In the records below, some lines hold the word "computer". Copy each of those lines.

[Stored dataset items]
'''

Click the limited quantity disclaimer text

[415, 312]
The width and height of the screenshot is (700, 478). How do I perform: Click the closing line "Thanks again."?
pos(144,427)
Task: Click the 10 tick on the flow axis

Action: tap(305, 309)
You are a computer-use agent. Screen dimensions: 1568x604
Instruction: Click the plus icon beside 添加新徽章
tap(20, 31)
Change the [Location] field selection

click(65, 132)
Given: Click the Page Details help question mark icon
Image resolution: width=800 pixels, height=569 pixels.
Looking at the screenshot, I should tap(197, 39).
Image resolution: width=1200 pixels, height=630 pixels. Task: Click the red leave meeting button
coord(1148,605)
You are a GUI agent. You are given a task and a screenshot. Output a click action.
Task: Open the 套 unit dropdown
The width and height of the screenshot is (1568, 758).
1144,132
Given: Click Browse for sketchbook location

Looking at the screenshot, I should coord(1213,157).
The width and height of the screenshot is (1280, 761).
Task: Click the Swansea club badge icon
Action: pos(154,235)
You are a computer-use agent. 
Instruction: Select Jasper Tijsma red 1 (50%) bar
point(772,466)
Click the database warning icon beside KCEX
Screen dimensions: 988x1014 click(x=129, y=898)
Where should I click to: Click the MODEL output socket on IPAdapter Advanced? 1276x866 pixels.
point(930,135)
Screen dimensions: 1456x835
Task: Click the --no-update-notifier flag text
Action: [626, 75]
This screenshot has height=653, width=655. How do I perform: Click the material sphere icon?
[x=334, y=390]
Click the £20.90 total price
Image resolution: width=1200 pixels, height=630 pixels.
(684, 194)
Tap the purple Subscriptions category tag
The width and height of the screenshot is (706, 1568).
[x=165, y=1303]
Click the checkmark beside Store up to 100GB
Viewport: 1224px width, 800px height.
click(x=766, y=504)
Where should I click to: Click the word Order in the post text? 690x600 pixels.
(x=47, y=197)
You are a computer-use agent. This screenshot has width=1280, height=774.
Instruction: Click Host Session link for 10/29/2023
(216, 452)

'''

* FINISHED EXERCISE:
You are a computer-use agent. Screen dimensions: 1568x604
You are a computer-use agent. 
You are a computer-use agent. This screenshot has width=1280, height=774.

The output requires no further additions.